17. It is in this view, the learned Single Judge came to the conclusion that the selection was improper, arbitrary and illegal and, therefore, his appointment ought to be cancelled. Being aggrieved by the Judgment and order dated 31st of July, 2007, the appellant preferred a writ appeal before the Division Bench of the High Court. The Division Bench of the High Court, by its Judgment and final order dated 6th of August, 2007 dismissed the appeal preferred by the appellant inter alia on the following findings:-
‘(i) The question whether the appellant’s experience can be treated as research experience was not considered by the Board of Appointment. It was not clear how the Board of Appointment found the appellant eligible.
(ii) The question was whether the experience of the appellant as Research Assistant can be treated as equivalent to post-graduate teaching experience.

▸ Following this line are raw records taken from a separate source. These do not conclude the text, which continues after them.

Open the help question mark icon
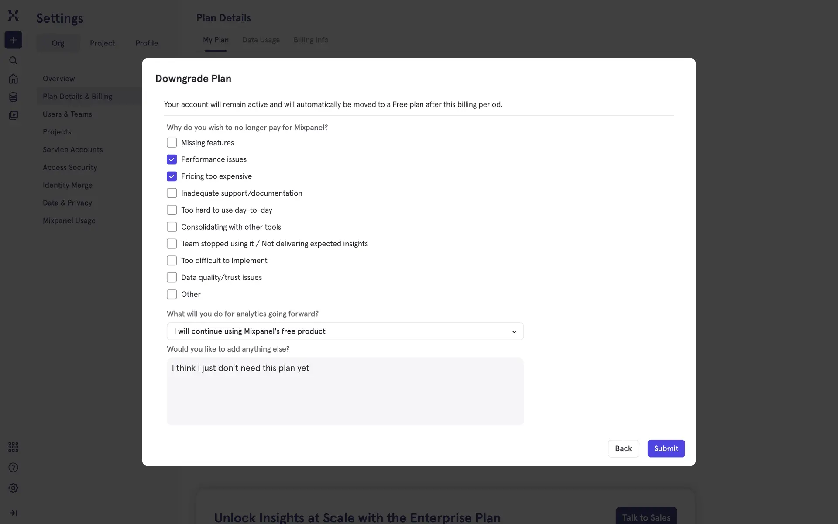The width and height of the screenshot is (838, 524). click(x=13, y=468)
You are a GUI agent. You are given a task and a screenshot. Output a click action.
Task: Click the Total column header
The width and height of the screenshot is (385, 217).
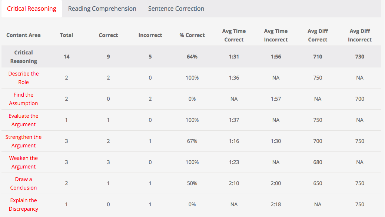pyautogui.click(x=66, y=35)
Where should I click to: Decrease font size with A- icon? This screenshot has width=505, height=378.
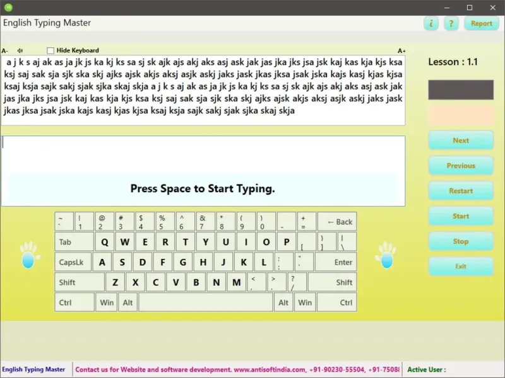tap(5, 50)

(iii) The High Court in its Judgment and order dated 7.3.2002 had taken the view that the post of Research Assistants was not equal to the post of Lecturer. Therefore, the experience as Research Assistants could not be treated as equivalent to post-graduate teaching experience.’
18. Accordingly, on the aforesaid grounds, the Division Bench, by the aforesaid order, dismissed the appeal of the appellant against which, the appellant filed this Special Leave Petition in respect of which leave has already been granted and the appeal was heard in presence of the learned counsel for the parties.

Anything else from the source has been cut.